The instructor, also the head of the program, gave the whole class an oral examination,” Bridges explained. “With my background with airplanes and working in airports, I knew every question. Finally, he said, ‘OK, Bridges, go take the physical.’ … So, we trained at Mills Field, which was San Francisco Airport in those days.”
Upon completion of the flight course, he received a private license. A secondary course (“It was all aerobatics”) led to a course license. And another led to an instructor’s rating.
“I took an instructor course down in Douglas, Arizona, and became a commercial flight instructor,” Bridges said. “And I got a job down there, taught one class, an instructor refresher. I was just a 21-year-old kid.”
After graduating from the class, he returned home to Alameda and married Eleanor. The couple moved briefly back to Douglas.
“Neither one of us could stand it there, and I quit after the first class and we went back to California,” he said.
He spent the next year and a half as a civilian flight instructor for the Army Air Corps in Santa Maria, then joined Pan Am.
“The first two years with Pan Am, I flew the Boeing flying boats,” Bridges reminisced. “Twenty-four passengers, 11 crew. It took 17 hours to get from here to Honolulu.”

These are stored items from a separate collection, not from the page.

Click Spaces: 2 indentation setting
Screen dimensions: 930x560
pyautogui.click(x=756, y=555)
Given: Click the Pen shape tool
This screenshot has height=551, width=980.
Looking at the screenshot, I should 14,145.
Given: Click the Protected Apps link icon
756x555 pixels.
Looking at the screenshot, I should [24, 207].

He spent 37 years with Pan Am – 19 years as a relief co-pilot, flight navigator and first officer, and 18 years as a captain. He retired a captain of a 747 in 1981.
Working for an international airline naturally came with some travel perks.

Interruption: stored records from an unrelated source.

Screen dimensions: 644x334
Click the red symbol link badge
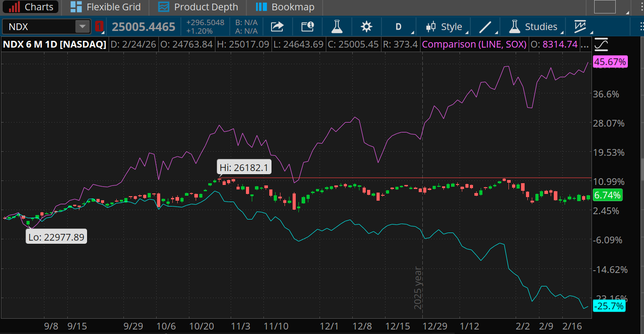[99, 26]
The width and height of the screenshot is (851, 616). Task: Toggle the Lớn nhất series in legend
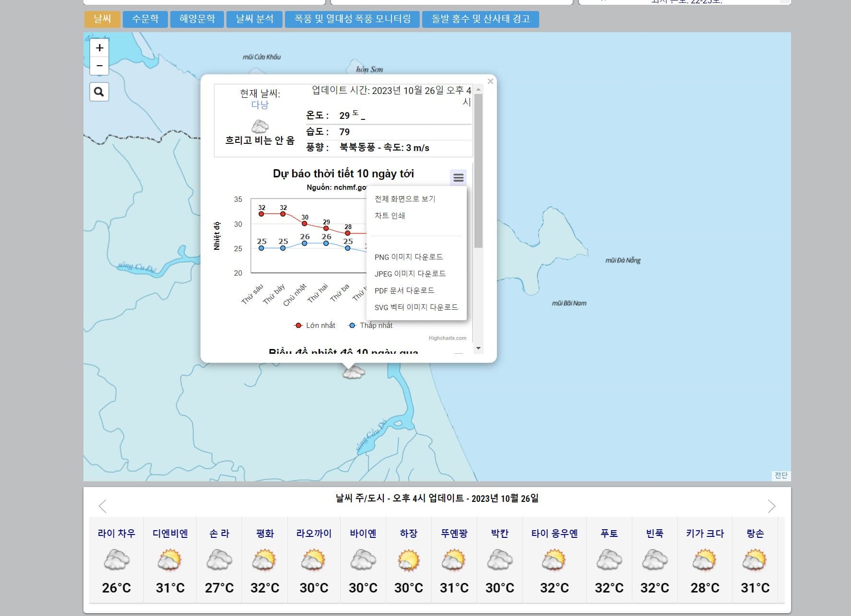click(x=315, y=325)
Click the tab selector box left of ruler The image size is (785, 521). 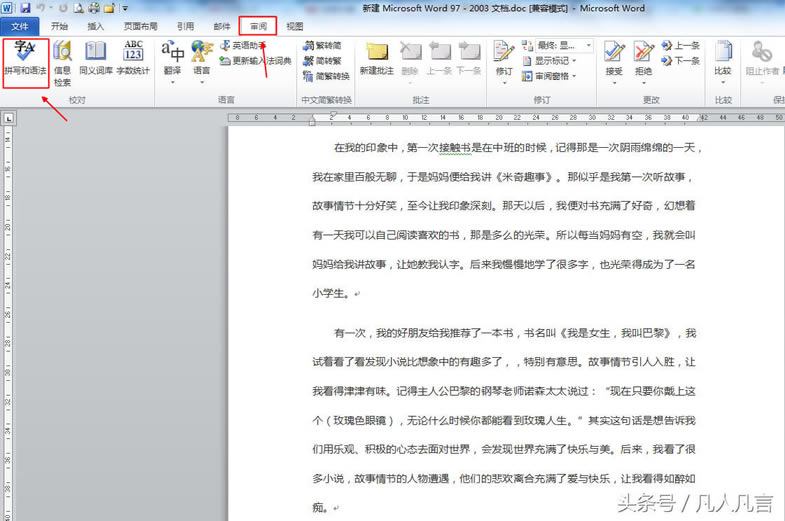click(9, 119)
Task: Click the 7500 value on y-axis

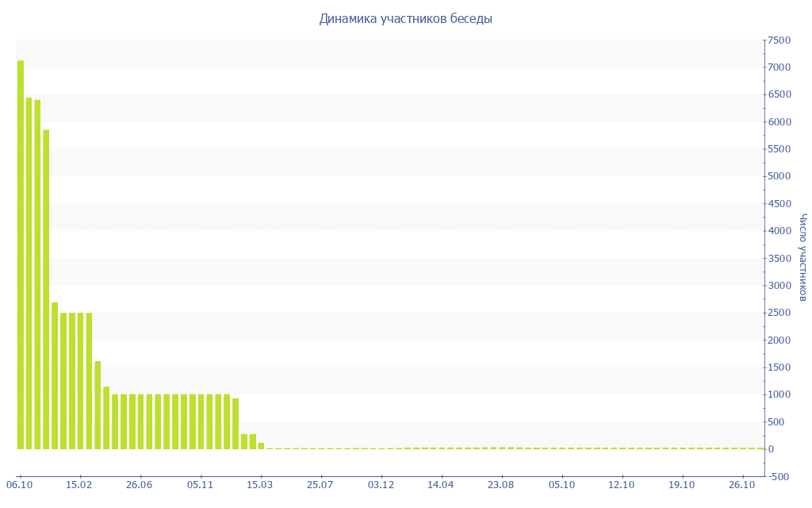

“We used to go to Hawaii quite often,” Bridges said. “We went around the world once. Went down to Fiji for a couple of weeks – beautiful place.”
Since his retirement, Bridges has maintained an interest in, “for some strange reason,
airplanes,” he said with a laugh. “I used to design and make model airplanes and then went to radio control.”
He also liked to “play around with engines and cars,” he said. “Now that I’m retired and so busy doing nothing, I don’t have time to study much.”
These days, music brings him joy – “My music,” he said (with emphasis on “my”). “From around the ’40s, ’50s, when music was music – The Platters, Louis Armstrong, big bands like the Benny Goodman Orchestra.”
He played bugle in the Boy Scouts and would have liked to play the trombone. Inspired by memories of his father’s clarinet-playing, Bridges recently bought one on Amazon – “This thing right here,” he said motioning to the instrument standing near his chair. “I can only get the first two registers – never took lessons.”
One of his hopes for the future is to be able to strengthen his legs, which have atrophied since his bad break.
“I’m going to try this summer to see if I can get out of the (wheelchair),” he said.
Physical therapy is on the agenda, Bridges said, to “see if I can get my old muscles back in shape again. That would be nice. They asked me what my ultimate desire was from therapy, and that was to get up and walk around, even with a walker.”
He told a story of a friend from Denmark whose wife recently died at age 107.
“At age 103, she was active – she took care of her house and did a lot of things,” he said. “But there was one thing her son would absolutely not let her do – she wanted to, but he would not let her – cut the lawn. So part of my joy is to go out and cut the lawn one of these days.”
His 100th birthday May 10 was a cozy affair due to COVID restrictions, but a bigger celebration was planned for early July.
His three children – Ross, Pamela and Dan – live in Mountain View, Point Reyes and Los Altos, respectively, and he has seven grandchildren, one of whom is currently living in Singapore with his wife and Bridges’ three great-grandchildren. He keeps up with the little ones’ activities – from martial arts to soccer and gymnastics – via video and photos, and enjoys FaceTime sessions with them.
“Of course, I’m prejudiced,” he said. “But I think they’re the nicest great-grandkids in the world.”